Bom seria que existisse e houvesse à venda, um ferrolho para a memória. Tenho a absoluta certeza de que não discutiria o preço. É que para meu mal, além de que ainda não foi inventada semelhante geringonça, cabe-me a má sorte de, ao contrário do que dizem ser o que normalmente acontece na muita idade, a minha memória parece ter um refinado gozo em me mortificar, trazendo ao de cima a recordação de momentos desastrosos, passos em falso, misturando episódios da meninice com horas da vida adulta, enredos que ainda me fazem corar de vergonha. Sobretudo aqueles que, para poder esquecê-los, e fosse isso questão de dinheiro, de bom grado pagaria sem olhar ao preço, ou tivesse de me rebaixar para conseguir a cunha que me libertasse.
Para mal de todos, e de mim em particular, a memória desconhece transacções.
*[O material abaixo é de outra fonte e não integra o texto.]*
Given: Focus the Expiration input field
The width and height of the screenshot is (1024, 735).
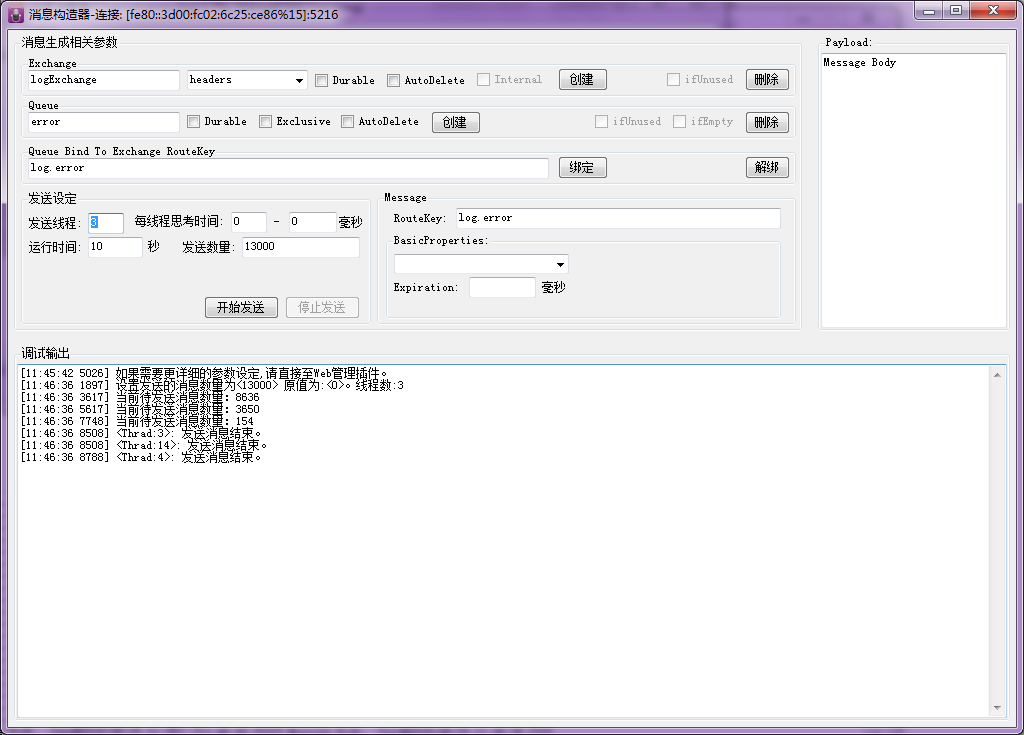Looking at the screenshot, I should tap(502, 288).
Não é carrasco a quem se pague para finjir a tortura, nem funcionário corrupto que, a mão bem untada, sorri, pisca o olho e esquece a multa.
Prova não há, é suposição minha, mas dada a sobrenatural qualidade de como nela se misturam, confundem, agitam, trespassam e enrolam os infindos momentos de cada vida, tem a memória toda a aparência de ser instrumento de Satanás, já que – à cautela dou-lhe maiúscula – a Ele se atribui a origem de quase tudo o que nos aflige e prejudica.
Convencido de que, tal como a muitos, a passagem dos anos faria diminuir a sobrecarga de recordações, vejo-me a braços com uma situação que outros talvez festejassem, mas a mim preocupa, tira o sono, põe azedo, dá ideia de praga rogada.
Infelizmente, a certeza que tenho da existência do Demónio não é compensada por uma crença em exorcismos, de modo que me encontro num beco sem saída ou, melhor dizendo: entre a espada e a parede, à espera do golpe de misericórdia.